:: Trecho do documento ::
****

A MATEMÁTICA de jornais e revistas

Kátia Cristina Stocco Stnole
Marília Rumos Centurión

São Paulo, SP

Jornais e revistas são fontes de materiais interessantes para as aulas de Matemática. Trazem assuntos que podem ser explorados em classe, aproveitando se os fatos e acontecimentos que fazem parte do dia a dia do aluno.

Está cada vez mais claro que a aquisição do conhecimento ma temático não ocorre de forma isolada e tampouco pode continua parecendo, para o aluno, "uma questão de fé". Assim, é importante que se estabeleça uma interação aluno-realidade social que possibilite uma integração real da Matemática com o cotidiano e com as demais áreas do conhecimento; o ensino de Matemática deve ser entendido como parte de um processo global na formação do aluno, enquanto ser social.

Embora haja um grande número de professores de Matemática preocupados em mudar sua prática pedagógica, eles se deparam com inúmeras dificuldades, como a falta de opção por materiais de ensino e a falta de problemas "reais" para serem propostos para os alunos.

Neste artigo desejamos mostrar que jornais e revistas podem ser, dentre outros, um material de ensino bastante rico, com a vantagem do baixo custo. A título de exemplificação vamos sugerir algumas atividades formuladas a partir de artigos retirados de periódicos.

****

:: Tarefa 1 ::
Responda às perguntas sobre o artigo acerca da matemática de jornais e revistas.
(a) Que vantagem de jornais e revistas como material de ensino o artigo destaca?
(b) Quais dificuldades enfrentam os professores de Matemática que querem mudar sua prática pedagógica?
(c) A partir de que as atividades sugeridas no artigo são formuladas?
:: Tarefa 2 ::
Transcreva o trecho do artigo sobre a matemática de jornais e revistas entre "Jornais e revistas são" e "dia do aluno.", inclusive.
:: Tarefa 3 ::
Escreva a continuação do artigo sobre a matemática de jornais e revistas, a partir da última frase apresentada.
Os itens provêm de outra fonte, sem relação com o artigo.

:: Itens ::
****

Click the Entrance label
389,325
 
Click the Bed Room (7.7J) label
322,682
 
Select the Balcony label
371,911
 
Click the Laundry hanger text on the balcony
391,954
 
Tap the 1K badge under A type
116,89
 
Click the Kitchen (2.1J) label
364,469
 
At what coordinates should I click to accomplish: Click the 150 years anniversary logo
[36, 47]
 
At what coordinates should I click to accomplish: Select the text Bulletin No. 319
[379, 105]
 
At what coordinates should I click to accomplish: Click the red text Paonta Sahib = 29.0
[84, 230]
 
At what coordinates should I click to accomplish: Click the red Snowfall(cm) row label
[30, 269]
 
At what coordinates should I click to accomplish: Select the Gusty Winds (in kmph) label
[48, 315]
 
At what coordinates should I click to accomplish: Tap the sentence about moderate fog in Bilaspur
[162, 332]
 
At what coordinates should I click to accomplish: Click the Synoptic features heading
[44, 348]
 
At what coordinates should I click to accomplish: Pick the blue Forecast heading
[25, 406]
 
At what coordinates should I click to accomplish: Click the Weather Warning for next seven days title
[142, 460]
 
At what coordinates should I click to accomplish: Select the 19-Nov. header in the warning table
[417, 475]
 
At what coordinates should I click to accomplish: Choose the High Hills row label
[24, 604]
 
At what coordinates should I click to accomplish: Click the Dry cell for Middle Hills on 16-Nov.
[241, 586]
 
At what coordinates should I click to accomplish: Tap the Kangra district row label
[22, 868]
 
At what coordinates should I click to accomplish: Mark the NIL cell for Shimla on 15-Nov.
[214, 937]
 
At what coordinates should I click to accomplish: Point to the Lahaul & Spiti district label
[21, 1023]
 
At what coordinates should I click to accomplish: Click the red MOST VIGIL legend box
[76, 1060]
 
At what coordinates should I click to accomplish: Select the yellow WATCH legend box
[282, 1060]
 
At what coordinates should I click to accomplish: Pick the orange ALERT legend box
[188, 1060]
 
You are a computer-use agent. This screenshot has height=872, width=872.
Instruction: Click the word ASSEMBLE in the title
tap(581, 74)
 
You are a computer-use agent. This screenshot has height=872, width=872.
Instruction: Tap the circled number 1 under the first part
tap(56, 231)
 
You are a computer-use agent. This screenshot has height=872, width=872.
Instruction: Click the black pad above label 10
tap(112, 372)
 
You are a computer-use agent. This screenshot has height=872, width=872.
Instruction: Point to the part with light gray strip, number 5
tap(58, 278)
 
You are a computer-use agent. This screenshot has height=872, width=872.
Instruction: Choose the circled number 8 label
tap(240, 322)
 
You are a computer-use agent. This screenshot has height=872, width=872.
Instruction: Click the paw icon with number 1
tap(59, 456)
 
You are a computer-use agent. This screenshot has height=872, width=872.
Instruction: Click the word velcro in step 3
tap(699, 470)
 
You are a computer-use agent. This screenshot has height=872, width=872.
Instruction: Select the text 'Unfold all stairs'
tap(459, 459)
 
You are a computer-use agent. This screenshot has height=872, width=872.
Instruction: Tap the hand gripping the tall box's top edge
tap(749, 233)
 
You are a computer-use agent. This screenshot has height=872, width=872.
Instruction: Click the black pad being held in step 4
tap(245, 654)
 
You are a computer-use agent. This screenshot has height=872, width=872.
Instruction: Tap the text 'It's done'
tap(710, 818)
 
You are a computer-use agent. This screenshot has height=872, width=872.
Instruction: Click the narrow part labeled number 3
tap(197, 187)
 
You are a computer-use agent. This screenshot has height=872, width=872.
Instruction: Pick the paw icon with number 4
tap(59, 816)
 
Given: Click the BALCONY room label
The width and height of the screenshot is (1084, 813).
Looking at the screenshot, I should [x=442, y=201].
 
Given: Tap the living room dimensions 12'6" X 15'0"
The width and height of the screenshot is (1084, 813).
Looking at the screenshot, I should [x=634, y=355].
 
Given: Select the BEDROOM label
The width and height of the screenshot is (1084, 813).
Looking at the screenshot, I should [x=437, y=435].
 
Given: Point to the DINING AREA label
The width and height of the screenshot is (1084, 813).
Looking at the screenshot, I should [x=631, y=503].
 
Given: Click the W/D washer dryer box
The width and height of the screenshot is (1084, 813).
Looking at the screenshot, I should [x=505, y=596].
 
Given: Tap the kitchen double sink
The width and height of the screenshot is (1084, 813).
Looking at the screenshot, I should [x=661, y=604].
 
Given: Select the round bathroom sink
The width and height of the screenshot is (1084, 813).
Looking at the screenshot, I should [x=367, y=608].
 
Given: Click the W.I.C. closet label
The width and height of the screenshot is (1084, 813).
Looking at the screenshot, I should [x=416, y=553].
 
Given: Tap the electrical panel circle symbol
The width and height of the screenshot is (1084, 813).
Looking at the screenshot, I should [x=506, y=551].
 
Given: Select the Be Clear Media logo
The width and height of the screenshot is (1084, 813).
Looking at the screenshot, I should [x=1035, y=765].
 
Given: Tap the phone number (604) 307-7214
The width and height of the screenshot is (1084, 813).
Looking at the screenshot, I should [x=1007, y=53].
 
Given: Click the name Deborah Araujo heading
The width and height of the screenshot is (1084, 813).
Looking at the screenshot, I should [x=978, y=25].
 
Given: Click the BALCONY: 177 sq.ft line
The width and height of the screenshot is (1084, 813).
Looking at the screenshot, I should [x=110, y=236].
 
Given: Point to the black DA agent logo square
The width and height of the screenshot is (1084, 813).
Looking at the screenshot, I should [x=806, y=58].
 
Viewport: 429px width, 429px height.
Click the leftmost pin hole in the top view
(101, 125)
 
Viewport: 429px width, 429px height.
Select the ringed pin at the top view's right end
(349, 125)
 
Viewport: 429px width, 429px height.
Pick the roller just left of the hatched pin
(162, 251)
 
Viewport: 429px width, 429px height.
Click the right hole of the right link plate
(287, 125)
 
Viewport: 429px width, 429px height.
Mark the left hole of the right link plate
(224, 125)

****

:: Resposta 1 ::
(a) O baixo custo.
(b) A falta de opção por materiais de ensino e a falta de problemas "reais" para serem propostos aos alunos.
(c) A partir de artigos retirados de periódicos.

:: Resposta 2 ::
Jornais e revistas são fontes de materiais interessantes para as aulas de Matemática. Trazem assuntos que podem ser explorados em classe, aproveitando se os fatos e acontecimentos que fazem parte do dia a dia do aluno.

:: Resposta 3 ::
     Alguns cuidados são necessários

É importante que, ao selecionar um artigo, o professor tenha claros os objetivos a serem atingidos. Além disso, é preciso avaliar previamente o artigo, verificar se ele tem uma linguagem acessível aos alunos e escolhê-lo de modo que tenha a extensão adequada ao tempo disponível para a aula. Estes são alguns dos cuidados que o professor deve observar no preparo de trabalhos com artigos de jornais e revistas.

 

     Atividades

Atividade 1:

As pesquisas de opinião que estão sempre presentes nas páginas de jornais e revistas podem dar início a um trabalho com porcentagens, tabelas e gráficos dos mais diversos tipos. Pode-se, ainda, escolher um artigo que permita discutir o modo como se realiza uma pesquisa, bem como situações que propiciem análise e interpretação de dados estatísticos.

As chuvas que inundaram São Paulo no mês de março de 1991 criaram uma situação de completo caos. No dia 19 de março, a cidade parou: ruas alagadas, carros submersos e estradas interrompidas. Todo isso fez com que a imprensa, de um modo geral, focalizasse sua atenção neste fenômeno meteorológico.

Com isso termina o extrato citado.